#### Problem details:
After locating the line that contains "The height and width of the screenshot is (466, 1352)." in the records below, write out exactly that line and each line after it through the one that contains "Given: Click the '-1/2", and nothing else.

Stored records
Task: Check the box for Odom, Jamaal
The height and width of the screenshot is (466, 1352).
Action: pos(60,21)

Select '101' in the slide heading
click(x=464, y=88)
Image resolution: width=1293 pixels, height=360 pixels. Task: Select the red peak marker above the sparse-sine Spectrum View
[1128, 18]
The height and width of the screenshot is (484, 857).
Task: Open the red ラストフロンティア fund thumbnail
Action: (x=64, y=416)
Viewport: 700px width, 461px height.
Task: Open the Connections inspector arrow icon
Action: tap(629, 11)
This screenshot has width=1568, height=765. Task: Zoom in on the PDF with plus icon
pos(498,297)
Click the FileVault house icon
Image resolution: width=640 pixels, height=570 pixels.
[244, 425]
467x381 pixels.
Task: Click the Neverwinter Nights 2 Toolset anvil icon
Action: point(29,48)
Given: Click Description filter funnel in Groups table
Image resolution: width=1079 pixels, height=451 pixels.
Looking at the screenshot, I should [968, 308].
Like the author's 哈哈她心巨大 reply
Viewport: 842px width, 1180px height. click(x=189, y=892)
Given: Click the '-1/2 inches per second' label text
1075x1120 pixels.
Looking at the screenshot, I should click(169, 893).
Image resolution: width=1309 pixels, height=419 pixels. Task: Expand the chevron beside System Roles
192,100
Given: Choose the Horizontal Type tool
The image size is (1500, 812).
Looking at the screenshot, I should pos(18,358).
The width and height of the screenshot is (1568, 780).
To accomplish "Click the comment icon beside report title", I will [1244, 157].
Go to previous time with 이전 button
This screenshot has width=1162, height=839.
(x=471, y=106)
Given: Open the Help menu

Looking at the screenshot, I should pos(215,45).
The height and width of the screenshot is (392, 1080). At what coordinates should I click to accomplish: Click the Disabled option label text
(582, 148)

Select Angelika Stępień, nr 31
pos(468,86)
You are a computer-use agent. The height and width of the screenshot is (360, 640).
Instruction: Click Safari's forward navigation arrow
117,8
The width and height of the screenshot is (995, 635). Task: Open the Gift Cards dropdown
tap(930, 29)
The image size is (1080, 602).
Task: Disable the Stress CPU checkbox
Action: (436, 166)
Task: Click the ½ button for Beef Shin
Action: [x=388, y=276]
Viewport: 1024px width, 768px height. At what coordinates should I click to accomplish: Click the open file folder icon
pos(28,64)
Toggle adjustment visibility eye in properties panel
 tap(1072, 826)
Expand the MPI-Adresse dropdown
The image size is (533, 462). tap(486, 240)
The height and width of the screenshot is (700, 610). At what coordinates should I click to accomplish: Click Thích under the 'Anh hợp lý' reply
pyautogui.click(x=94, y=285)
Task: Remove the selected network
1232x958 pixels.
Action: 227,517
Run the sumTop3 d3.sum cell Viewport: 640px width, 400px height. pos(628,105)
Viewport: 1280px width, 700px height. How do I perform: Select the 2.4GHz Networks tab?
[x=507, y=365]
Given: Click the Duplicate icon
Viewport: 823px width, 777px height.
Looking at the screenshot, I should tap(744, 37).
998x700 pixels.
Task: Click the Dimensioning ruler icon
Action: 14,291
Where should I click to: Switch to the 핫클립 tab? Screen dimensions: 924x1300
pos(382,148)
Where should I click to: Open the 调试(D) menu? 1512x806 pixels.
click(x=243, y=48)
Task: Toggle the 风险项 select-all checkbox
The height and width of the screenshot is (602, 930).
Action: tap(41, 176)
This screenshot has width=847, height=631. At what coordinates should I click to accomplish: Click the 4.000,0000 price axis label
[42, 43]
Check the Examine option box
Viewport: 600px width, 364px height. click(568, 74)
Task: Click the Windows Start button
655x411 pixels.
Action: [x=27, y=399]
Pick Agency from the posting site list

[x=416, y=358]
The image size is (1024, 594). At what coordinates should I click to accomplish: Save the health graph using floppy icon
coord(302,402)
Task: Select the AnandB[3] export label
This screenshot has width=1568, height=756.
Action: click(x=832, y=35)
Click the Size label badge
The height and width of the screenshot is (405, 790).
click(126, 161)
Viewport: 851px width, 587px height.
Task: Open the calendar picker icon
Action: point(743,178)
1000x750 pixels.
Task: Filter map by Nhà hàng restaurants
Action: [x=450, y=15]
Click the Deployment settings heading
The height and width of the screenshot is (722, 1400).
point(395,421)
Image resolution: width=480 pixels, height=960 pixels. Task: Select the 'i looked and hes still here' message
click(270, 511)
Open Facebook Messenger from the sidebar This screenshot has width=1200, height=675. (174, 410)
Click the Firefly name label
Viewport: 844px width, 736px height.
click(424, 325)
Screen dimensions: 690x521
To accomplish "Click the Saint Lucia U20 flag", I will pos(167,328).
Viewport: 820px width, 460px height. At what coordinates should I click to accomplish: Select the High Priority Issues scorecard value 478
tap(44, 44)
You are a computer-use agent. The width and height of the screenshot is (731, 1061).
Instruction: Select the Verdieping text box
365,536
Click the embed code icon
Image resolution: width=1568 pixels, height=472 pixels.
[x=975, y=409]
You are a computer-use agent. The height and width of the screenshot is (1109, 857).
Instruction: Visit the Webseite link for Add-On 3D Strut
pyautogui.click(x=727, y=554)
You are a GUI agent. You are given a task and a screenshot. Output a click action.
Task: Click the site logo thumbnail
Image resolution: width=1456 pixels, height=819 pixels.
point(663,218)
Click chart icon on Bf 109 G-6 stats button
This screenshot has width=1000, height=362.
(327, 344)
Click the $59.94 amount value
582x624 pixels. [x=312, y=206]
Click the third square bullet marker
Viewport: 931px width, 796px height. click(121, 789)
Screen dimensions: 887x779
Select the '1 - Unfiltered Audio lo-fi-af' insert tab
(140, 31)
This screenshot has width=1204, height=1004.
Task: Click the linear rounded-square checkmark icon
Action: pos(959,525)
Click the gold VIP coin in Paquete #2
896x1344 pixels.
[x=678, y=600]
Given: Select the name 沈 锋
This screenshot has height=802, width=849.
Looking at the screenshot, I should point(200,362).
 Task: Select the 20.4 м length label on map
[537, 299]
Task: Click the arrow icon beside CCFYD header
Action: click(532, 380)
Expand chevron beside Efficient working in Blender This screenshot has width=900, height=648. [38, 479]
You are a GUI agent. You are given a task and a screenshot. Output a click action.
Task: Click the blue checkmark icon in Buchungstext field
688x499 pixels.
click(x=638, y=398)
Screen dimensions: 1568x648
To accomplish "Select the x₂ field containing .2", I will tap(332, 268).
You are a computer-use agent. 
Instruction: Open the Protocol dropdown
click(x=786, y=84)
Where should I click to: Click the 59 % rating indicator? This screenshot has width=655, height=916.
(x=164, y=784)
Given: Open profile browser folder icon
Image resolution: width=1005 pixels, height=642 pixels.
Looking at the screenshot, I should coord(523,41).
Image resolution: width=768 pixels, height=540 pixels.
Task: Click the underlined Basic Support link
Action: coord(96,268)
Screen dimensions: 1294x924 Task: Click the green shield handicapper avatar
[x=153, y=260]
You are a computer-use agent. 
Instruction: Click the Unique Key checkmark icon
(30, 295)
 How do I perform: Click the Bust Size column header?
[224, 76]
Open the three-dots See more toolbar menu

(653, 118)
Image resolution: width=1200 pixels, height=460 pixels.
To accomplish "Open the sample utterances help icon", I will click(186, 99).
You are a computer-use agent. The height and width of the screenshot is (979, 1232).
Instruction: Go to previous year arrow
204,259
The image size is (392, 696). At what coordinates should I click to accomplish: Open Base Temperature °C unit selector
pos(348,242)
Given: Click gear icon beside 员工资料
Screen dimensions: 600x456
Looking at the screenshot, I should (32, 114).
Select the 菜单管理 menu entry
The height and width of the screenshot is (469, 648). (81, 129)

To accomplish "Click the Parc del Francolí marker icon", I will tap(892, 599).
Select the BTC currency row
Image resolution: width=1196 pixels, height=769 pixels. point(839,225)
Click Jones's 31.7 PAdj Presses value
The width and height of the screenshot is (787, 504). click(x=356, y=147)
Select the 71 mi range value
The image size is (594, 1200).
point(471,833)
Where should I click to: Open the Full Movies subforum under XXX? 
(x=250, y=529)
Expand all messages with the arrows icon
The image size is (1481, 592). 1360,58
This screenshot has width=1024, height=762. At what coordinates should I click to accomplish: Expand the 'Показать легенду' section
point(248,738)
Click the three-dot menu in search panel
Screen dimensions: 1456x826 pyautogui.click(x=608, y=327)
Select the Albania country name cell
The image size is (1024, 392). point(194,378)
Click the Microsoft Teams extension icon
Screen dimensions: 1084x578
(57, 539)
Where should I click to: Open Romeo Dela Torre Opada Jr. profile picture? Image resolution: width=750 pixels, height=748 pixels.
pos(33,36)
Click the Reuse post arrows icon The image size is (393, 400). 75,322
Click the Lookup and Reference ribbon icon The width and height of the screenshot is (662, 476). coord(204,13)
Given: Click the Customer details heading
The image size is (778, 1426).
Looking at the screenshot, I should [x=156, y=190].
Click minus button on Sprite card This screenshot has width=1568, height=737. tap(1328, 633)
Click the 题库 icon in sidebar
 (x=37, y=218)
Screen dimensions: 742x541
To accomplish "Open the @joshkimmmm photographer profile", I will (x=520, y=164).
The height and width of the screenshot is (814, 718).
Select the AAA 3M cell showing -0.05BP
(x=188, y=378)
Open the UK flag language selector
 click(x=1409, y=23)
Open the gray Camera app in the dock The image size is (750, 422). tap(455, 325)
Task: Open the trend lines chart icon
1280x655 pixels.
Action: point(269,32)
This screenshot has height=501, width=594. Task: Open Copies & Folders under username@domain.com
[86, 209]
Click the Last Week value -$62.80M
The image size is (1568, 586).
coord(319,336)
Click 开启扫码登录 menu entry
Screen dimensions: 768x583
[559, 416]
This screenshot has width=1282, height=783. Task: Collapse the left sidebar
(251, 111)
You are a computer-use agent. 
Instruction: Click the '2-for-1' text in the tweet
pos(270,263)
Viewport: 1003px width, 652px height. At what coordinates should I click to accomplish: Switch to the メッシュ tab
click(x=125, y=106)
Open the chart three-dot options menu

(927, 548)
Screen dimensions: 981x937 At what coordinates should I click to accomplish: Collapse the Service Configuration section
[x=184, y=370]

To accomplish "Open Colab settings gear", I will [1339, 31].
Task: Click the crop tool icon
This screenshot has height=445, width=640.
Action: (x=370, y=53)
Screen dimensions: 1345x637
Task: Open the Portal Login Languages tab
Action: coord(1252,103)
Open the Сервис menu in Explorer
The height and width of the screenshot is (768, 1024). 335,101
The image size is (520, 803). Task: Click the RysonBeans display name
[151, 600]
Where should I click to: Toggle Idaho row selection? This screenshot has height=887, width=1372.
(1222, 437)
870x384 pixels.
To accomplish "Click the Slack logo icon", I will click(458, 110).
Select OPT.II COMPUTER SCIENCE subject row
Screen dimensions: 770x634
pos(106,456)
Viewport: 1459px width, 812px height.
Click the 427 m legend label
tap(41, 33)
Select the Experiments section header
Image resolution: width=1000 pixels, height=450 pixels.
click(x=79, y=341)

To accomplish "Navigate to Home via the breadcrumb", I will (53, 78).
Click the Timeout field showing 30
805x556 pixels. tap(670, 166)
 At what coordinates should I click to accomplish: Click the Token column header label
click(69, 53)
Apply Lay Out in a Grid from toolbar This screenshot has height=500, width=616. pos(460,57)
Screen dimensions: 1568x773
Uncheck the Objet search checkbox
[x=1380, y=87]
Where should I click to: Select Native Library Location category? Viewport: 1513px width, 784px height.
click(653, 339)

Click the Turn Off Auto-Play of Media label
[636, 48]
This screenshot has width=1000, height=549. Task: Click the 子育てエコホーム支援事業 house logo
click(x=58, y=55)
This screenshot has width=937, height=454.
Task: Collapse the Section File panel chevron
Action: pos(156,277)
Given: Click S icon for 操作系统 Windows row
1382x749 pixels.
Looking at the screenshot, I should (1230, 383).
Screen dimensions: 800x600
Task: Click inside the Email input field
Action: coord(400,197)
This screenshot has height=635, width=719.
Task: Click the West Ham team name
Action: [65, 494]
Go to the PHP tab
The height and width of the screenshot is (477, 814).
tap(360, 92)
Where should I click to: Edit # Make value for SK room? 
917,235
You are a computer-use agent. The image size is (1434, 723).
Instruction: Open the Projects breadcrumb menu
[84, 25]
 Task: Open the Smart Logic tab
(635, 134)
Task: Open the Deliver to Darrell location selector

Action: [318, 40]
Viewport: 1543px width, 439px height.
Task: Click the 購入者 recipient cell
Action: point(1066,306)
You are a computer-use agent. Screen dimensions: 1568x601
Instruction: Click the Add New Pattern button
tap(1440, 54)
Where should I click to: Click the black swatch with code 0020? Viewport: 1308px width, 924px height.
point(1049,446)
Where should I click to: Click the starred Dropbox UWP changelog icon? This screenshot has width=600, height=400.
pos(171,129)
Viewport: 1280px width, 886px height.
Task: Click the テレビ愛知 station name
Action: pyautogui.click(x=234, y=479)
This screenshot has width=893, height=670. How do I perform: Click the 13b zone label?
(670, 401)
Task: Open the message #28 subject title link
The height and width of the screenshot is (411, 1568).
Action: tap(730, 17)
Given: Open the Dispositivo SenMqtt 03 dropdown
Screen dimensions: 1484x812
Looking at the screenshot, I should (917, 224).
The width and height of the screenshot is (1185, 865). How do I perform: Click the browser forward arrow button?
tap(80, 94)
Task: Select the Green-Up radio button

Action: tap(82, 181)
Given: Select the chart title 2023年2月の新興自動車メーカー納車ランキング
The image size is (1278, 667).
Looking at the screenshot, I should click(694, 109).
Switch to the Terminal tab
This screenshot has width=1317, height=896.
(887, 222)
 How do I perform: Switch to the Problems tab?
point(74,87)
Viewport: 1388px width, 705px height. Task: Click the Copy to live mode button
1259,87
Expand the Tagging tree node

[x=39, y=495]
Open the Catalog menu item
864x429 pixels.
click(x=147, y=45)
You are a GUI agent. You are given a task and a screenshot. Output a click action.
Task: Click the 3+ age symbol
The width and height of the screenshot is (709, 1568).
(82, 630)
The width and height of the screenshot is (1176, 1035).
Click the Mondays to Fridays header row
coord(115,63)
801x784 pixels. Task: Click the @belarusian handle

#### Problem solution:
The height and width of the screenshot is (466, 1352).
Action: pos(60,21)

Select '101' in the slide heading
click(x=464, y=88)
Image resolution: width=1293 pixels, height=360 pixels. Task: Select the red peak marker above the sparse-sine Spectrum View
[1128, 18]
The height and width of the screenshot is (484, 857).
Task: Open the red ラストフロンティア fund thumbnail
Action: (x=64, y=416)
Viewport: 700px width, 461px height.
Task: Open the Connections inspector arrow icon
Action: tap(629, 11)
This screenshot has width=1568, height=765. Task: Zoom in on the PDF with plus icon
pos(498,297)
Click the FileVault house icon
Image resolution: width=640 pixels, height=570 pixels.
[244, 425]
467x381 pixels.
Task: Click the Neverwinter Nights 2 Toolset anvil icon
Action: point(29,48)
Given: Click Description filter funnel in Groups table
Image resolution: width=1079 pixels, height=451 pixels.
Looking at the screenshot, I should [968, 308].
Like the author's 哈哈她心巨大 reply
Viewport: 842px width, 1180px height. click(x=189, y=892)
Given: Click the '-1/2 inches per second' label text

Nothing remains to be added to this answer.